- WHAT TO DO
When you reach the line containing "855x562 pixels.", begin reproducing the material exactly, stop after the line containing "You are a GUI", and leave out any pictures along the way.

- DATASET EXCERPTS
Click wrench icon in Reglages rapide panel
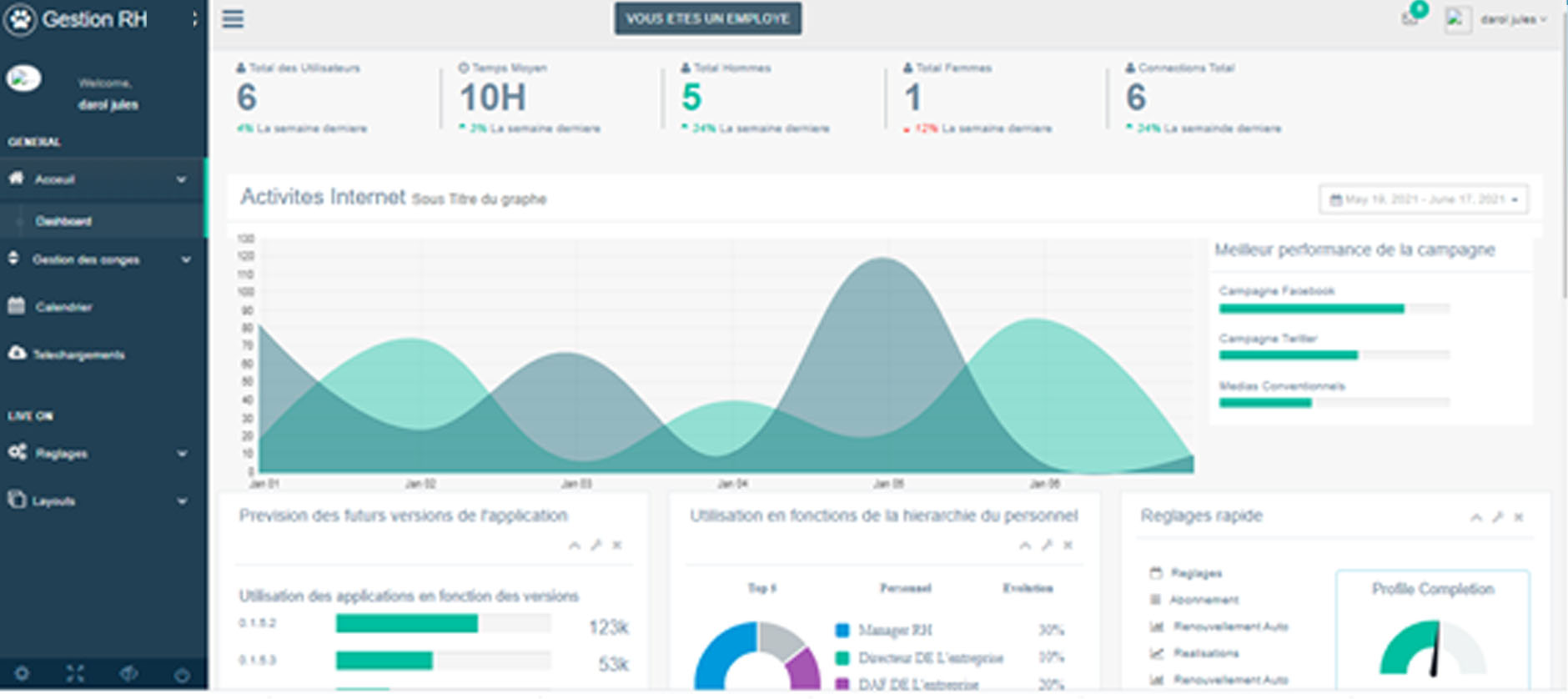 1498,517
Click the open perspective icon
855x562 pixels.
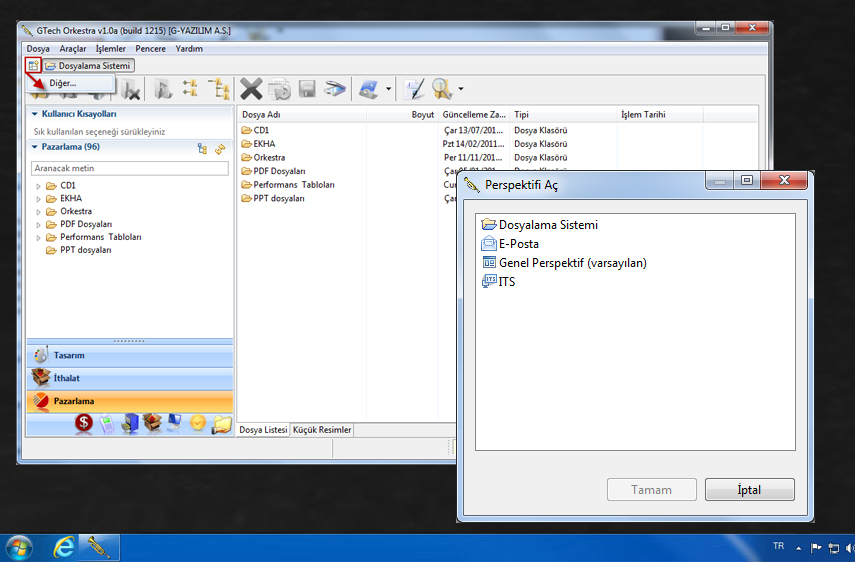(x=33, y=65)
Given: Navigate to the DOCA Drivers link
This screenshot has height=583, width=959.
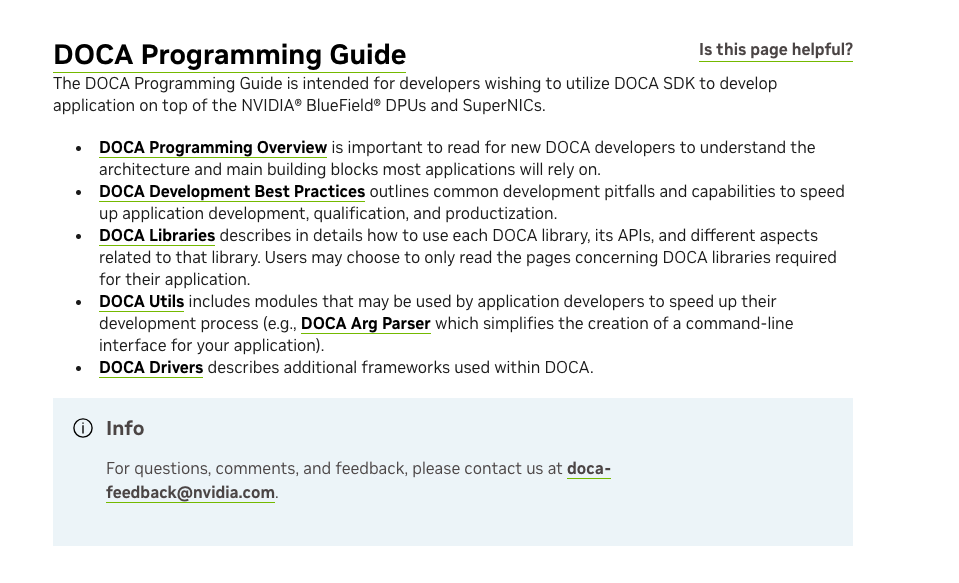Looking at the screenshot, I should (150, 368).
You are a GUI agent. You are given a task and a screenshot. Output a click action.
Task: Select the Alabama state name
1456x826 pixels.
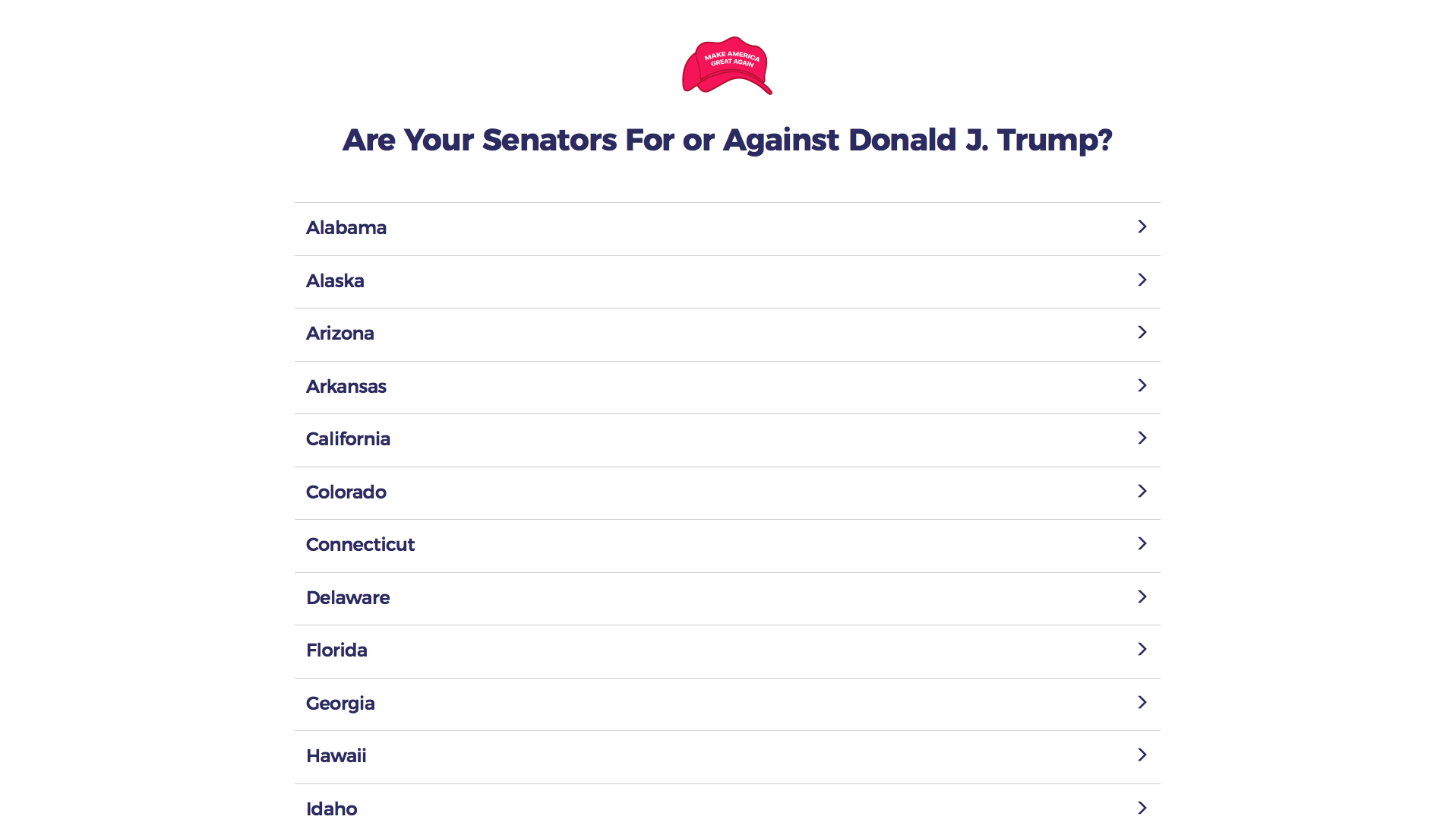point(346,228)
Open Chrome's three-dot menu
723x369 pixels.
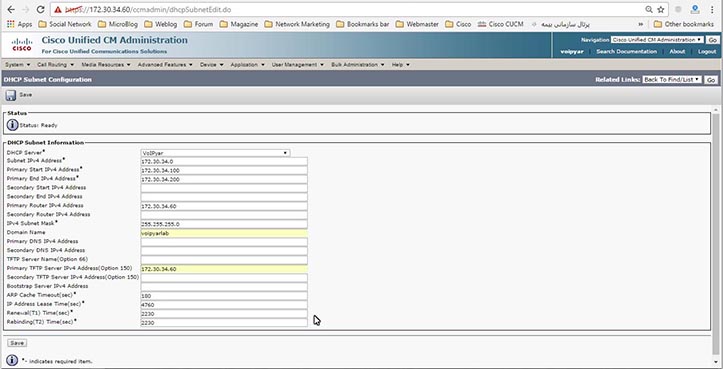click(712, 10)
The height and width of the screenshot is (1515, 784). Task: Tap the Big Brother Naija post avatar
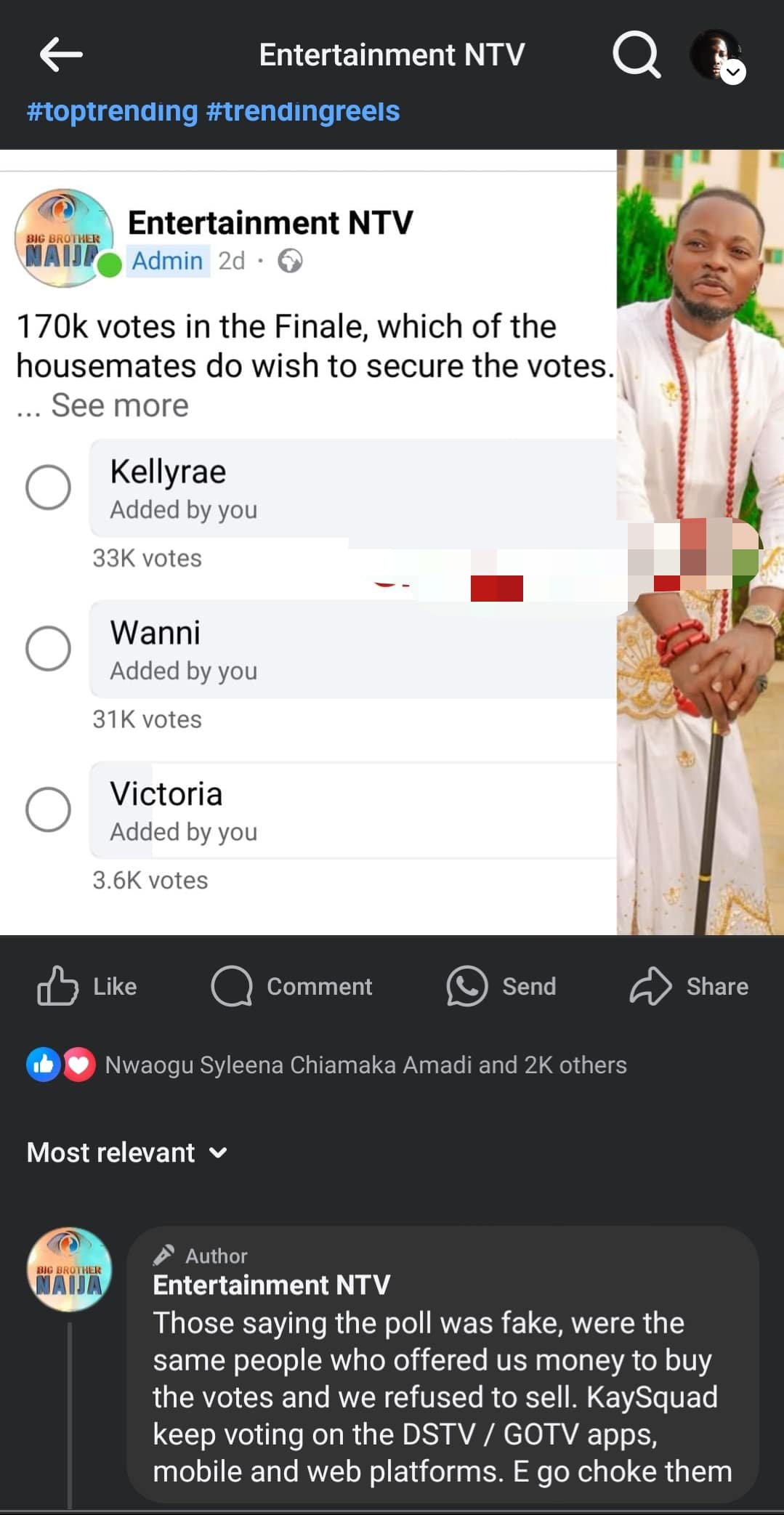64,238
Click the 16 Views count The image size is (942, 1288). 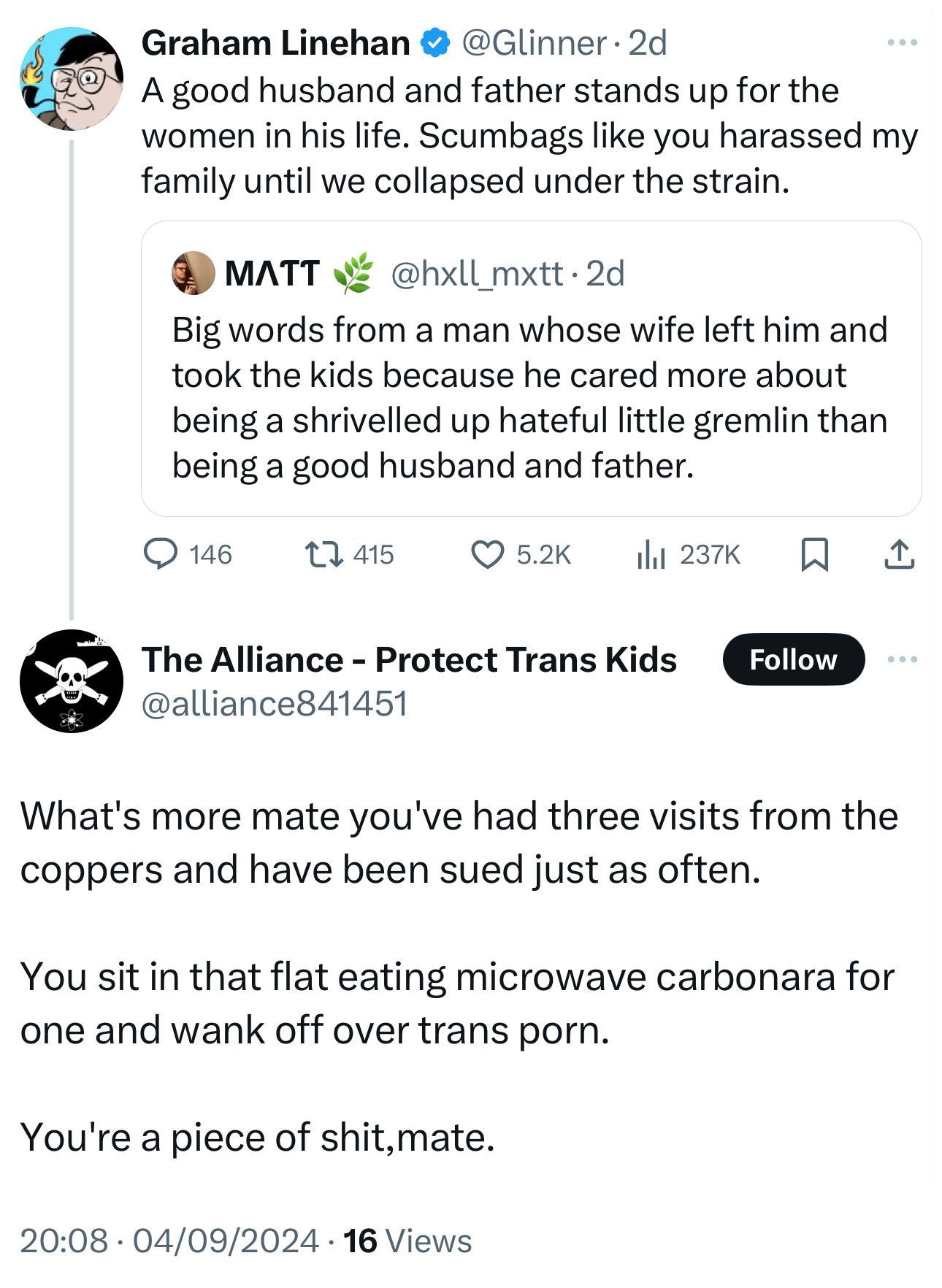tap(407, 1241)
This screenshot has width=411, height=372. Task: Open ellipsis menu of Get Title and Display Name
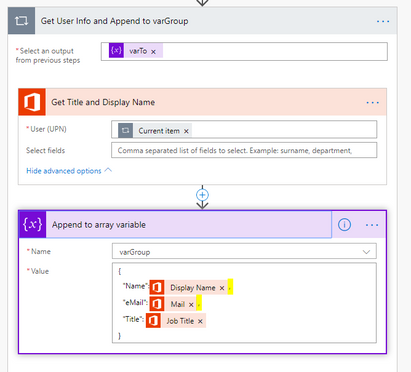tap(372, 102)
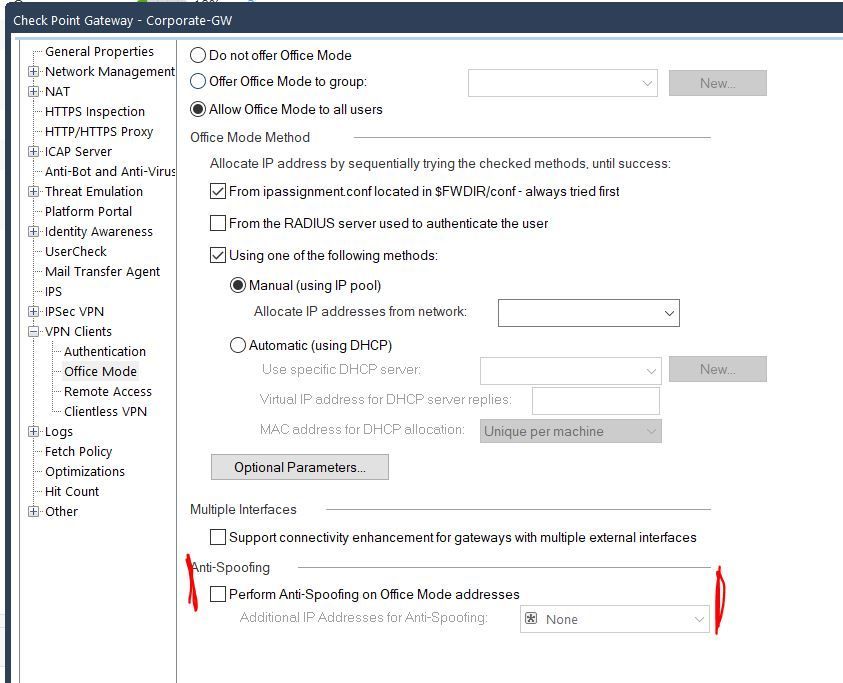Enable Anti-Spoofing on Office Mode addresses
843x683 pixels.
click(218, 594)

- EXERCISE RESPONSE
855x562 pixels.
(x=33, y=65)
Given: Navigate to the DOCA Drivers link
This screenshot has height=583, width=959.
Looking at the screenshot, I should (150, 368).
You are a GUI agent. You are given a task and a screenshot. Output a click action.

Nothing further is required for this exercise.